I think what worries me is that this gives a wonderful justification for denominationalism because, if we're just living in the fragments, I'm not sure how we decide on the faithfulness of this or that fragment. That is, have we given up on reconstituting a greater Christian tradition? Has that effort gone the way of the now 'modernist' evangelical search for essentials, maligned by the 'Emerging Church' movement's post-modern scorn for meta-narratives? I wonder what the Fathers would have to say about this?

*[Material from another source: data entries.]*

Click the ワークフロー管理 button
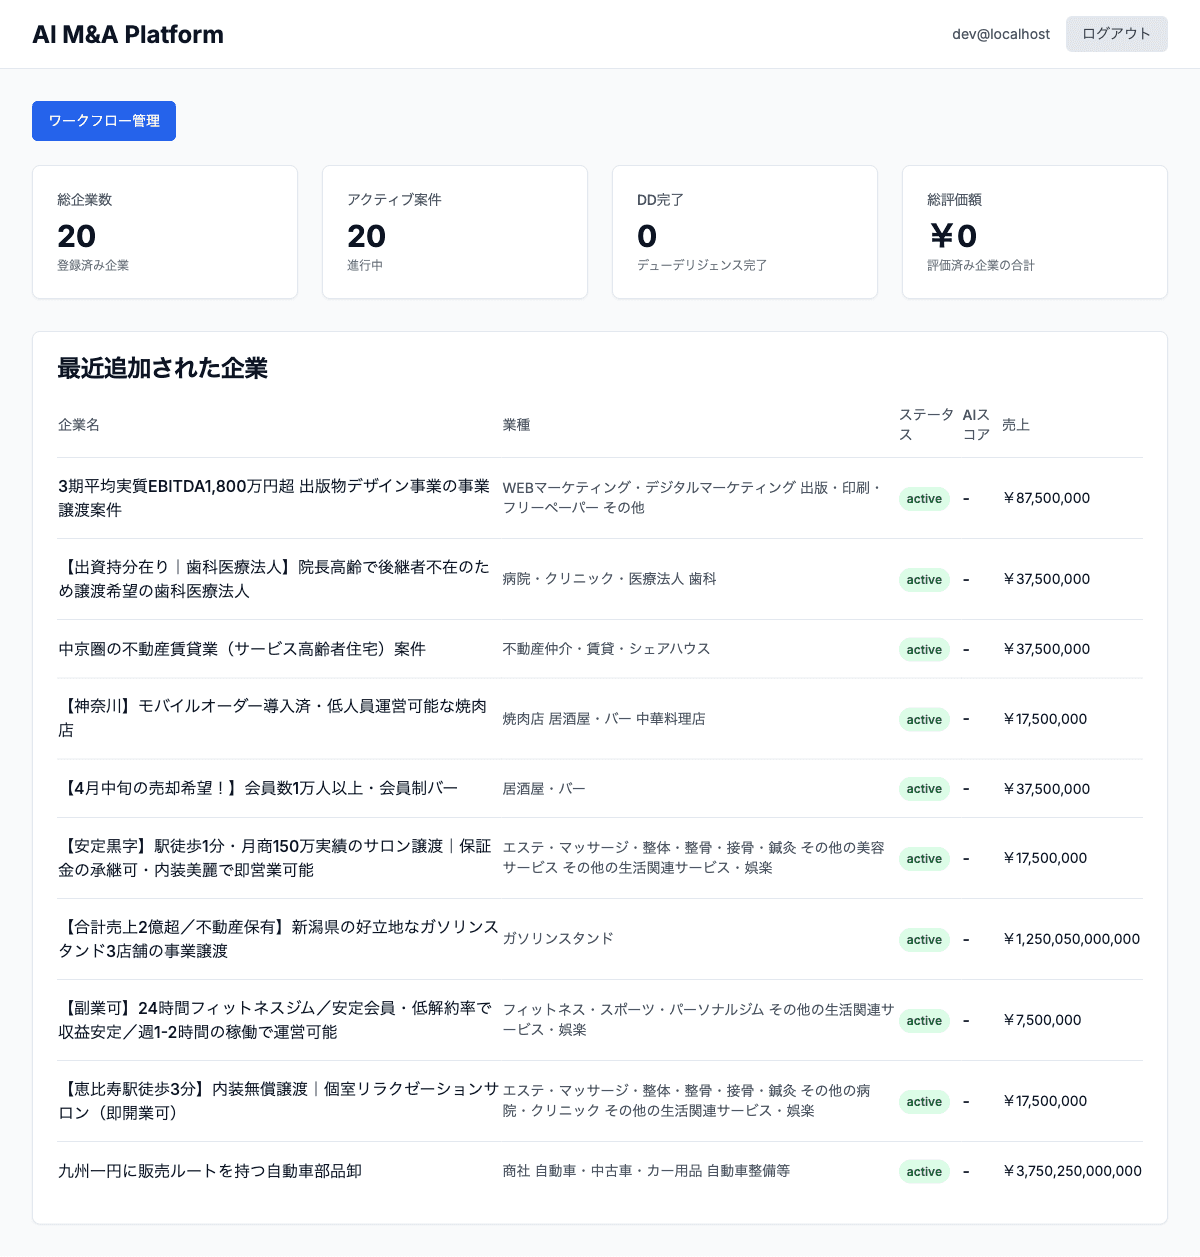The width and height of the screenshot is (1200, 1257). [103, 121]
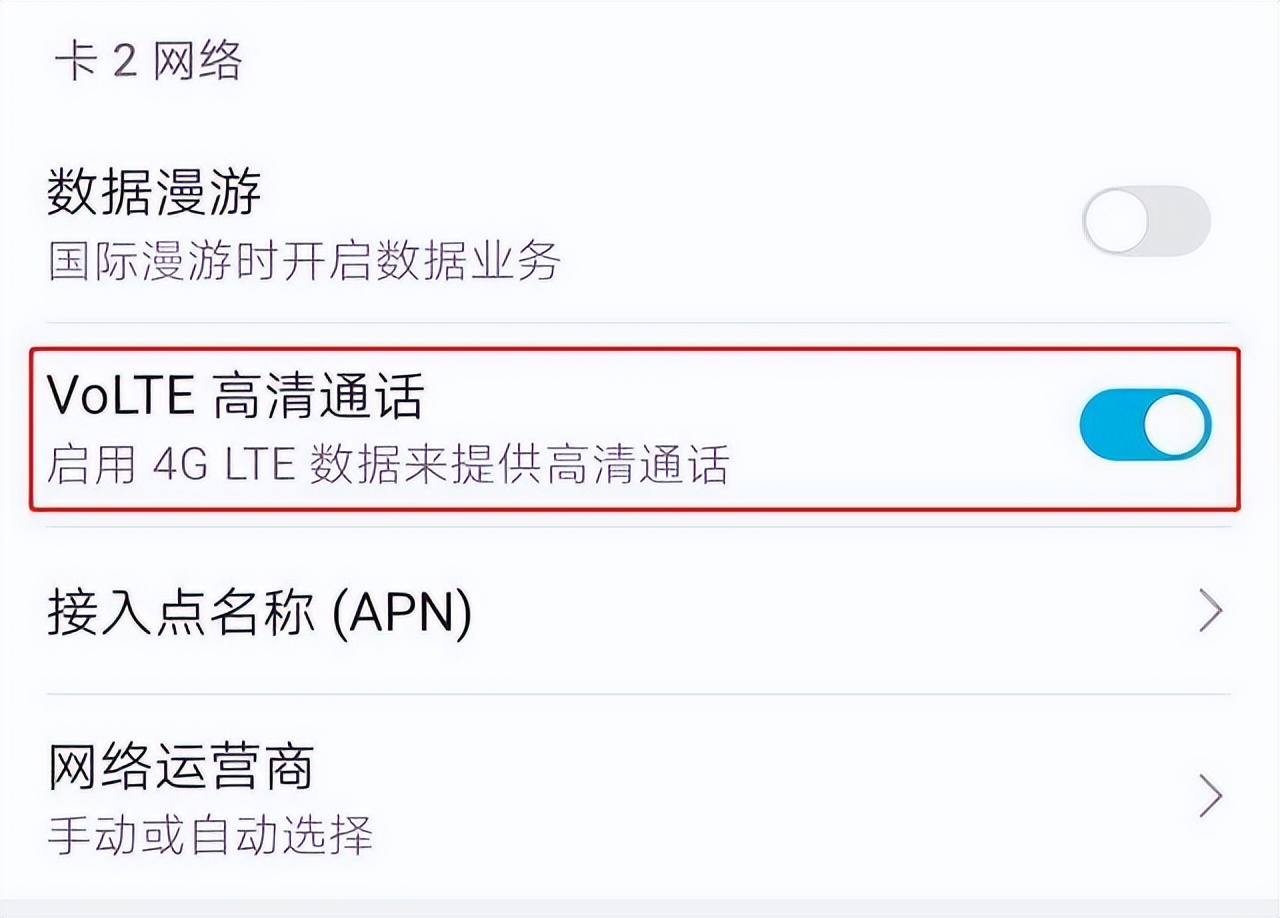This screenshot has height=918, width=1280.
Task: Enable the 数据漫游 switch
Action: 1148,222
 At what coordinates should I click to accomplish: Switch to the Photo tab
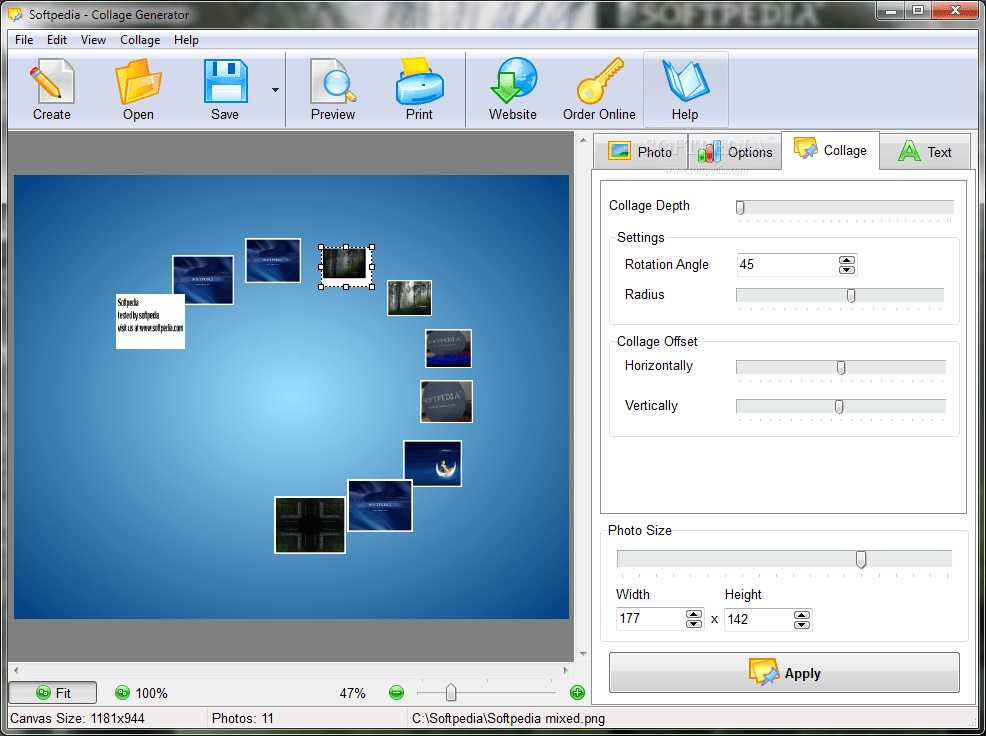pos(641,151)
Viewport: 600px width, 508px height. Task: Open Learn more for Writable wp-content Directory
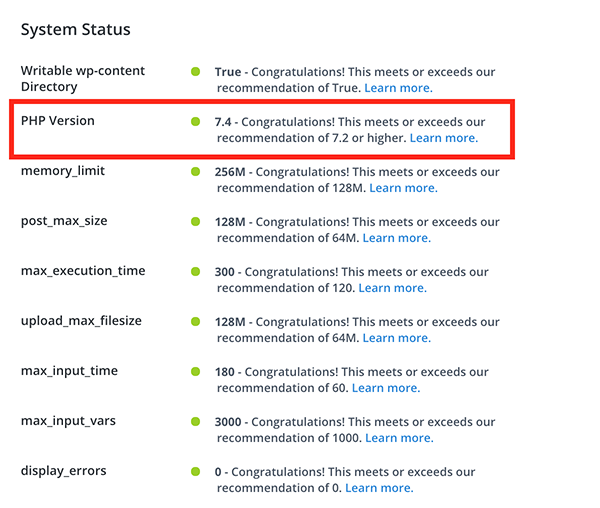click(x=398, y=88)
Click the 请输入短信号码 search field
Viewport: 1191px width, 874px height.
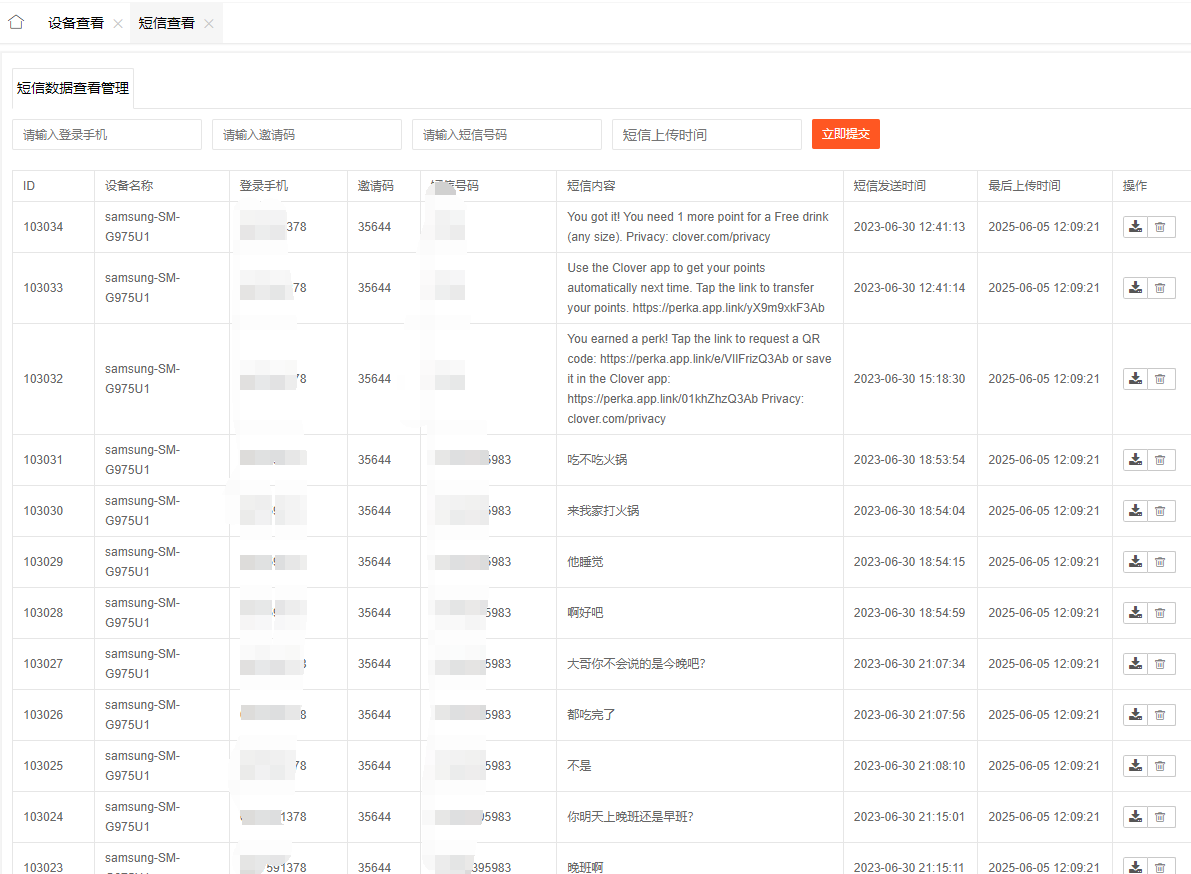coord(507,135)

Well, actually, I don't wonder much. Read some Cyprian. Read some Augustine or Irenaeus or anyone really and you'd get a pretty pungent answer. Yes, we do know that there were splinter Christian groups throughout the Church's history, some of which were tolerated more than others, but none of which were ever really considered to be as good as the Church's own answers. While that raises the issues of 'victors writing history' and triumphalism, I think we hae to consider whether we are called to live in fragments or whether we should, impossible as it seems, look for ways to link those fragments, to return us to something resemble a common consensus on what is important for our faith. Is the day of a Holy, Catholic and Apostolic Church really over?

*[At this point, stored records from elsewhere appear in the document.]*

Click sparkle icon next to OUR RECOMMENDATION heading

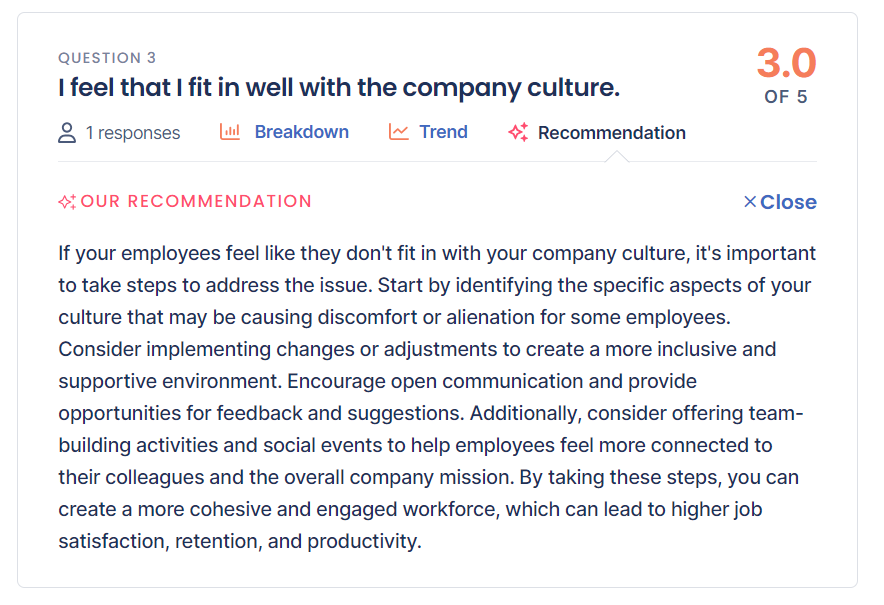pyautogui.click(x=67, y=202)
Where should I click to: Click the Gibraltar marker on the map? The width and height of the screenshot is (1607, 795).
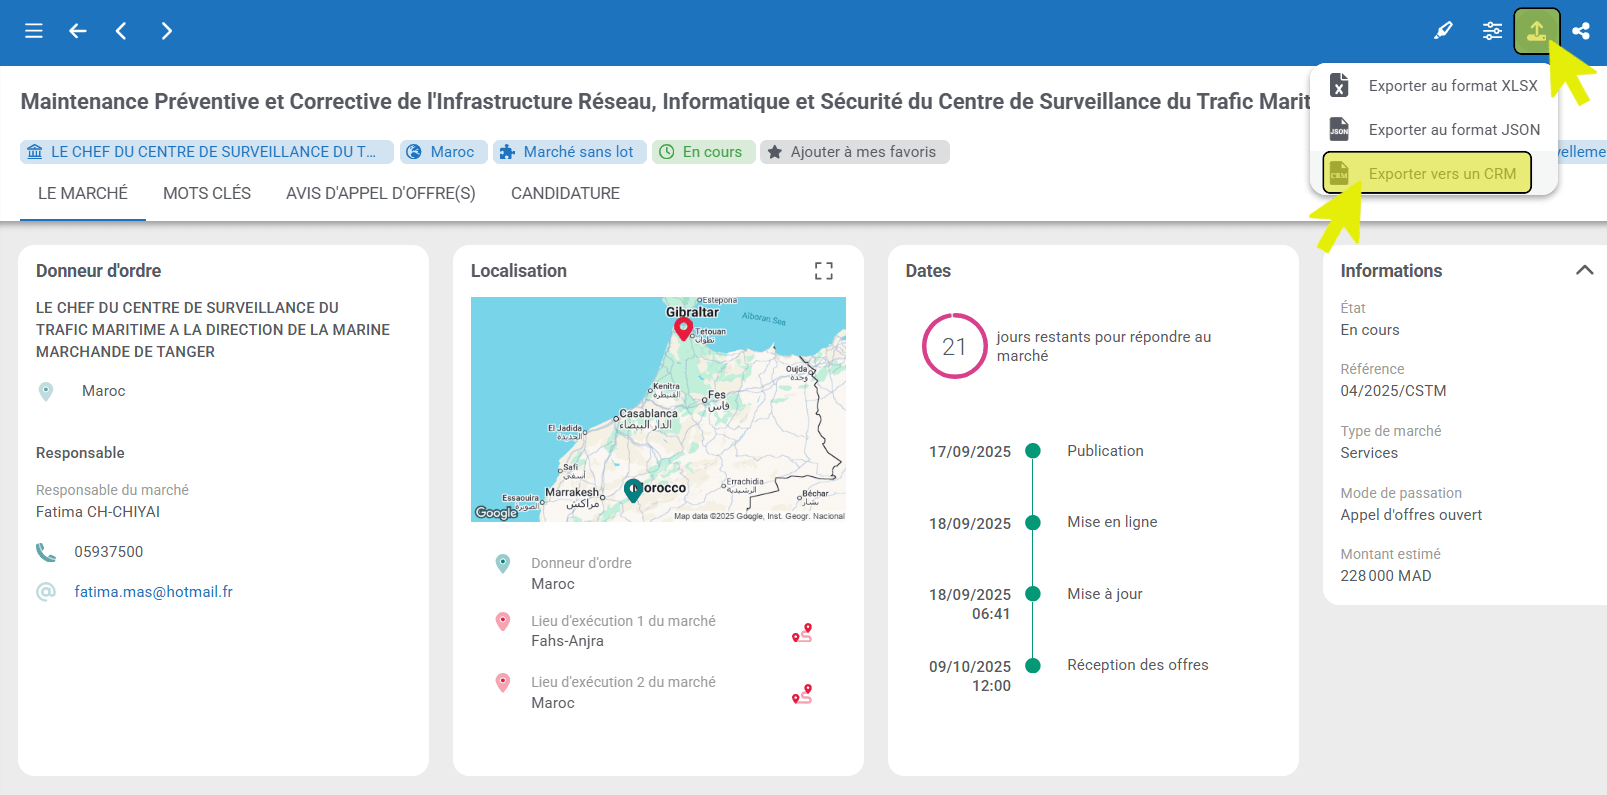[x=683, y=328]

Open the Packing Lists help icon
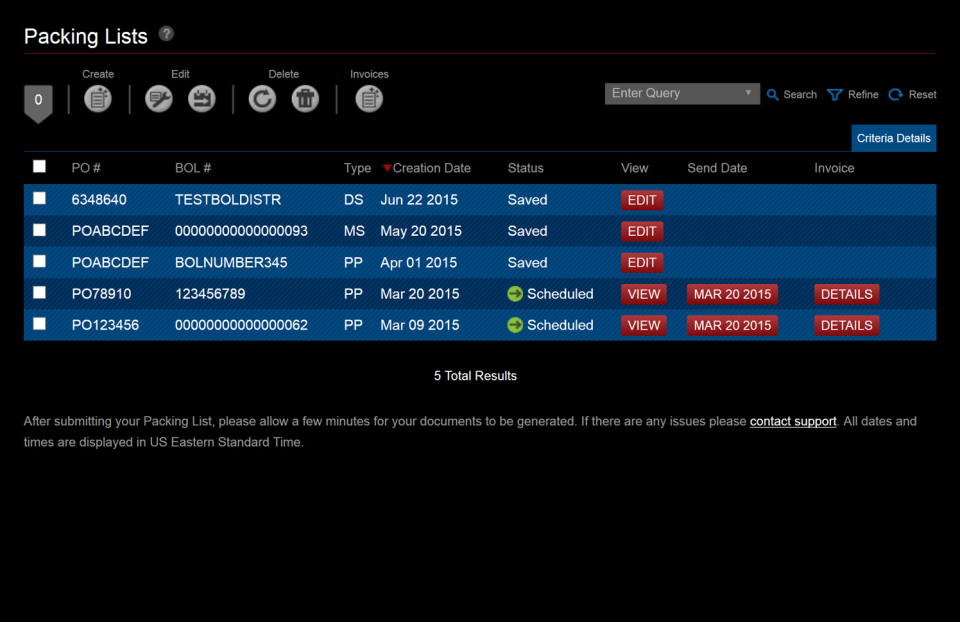pyautogui.click(x=165, y=33)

What I find valuable in Radner and/or Irvin and Sunquist is the diagnosis of where we are, but I wonder if this is where we need to stay. How can we rebuild that greater Christian tradition? Or is the effort merely hopeless or, for that matter, a foregone conclusion? What do you think?

Peace,
Phil

2 comments:

Fr. Dr. John N D'Alton said...

Hey Phil, I'm enjoying your blog. Your question in this post about whether there's any hope of re-building from the fragments is spot on. There's been so many failed attempts :-( But this raises the question, What if the original pre-fragmented unbroken church still exists? Would you consider it? I was a church of Christ pastor when i faced this same question, and then...

Phil Snider said...

Hi Father John;

I'm glad you're enjoy my blog. I have't had as much time to write it as I'd like, but it has been a useful platform for my thoughts.

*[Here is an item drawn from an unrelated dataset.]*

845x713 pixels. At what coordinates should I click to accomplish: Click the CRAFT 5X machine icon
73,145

As for my own future amid the fragments, I'm not sure that I've seen anyone fragmented that isn't so fragmented itself that we can identify it as the pre-fragmented church. Some are better than others, but we've lost even the concept of a truly catholic church that I don't know how we recognize it when we see it.

Some churches, I would agree, have better claims than others- Orthodoxy, Catholicism (in its Roman and Anglican forms), but even these have made departures from that early church experience that makes me wonder about them.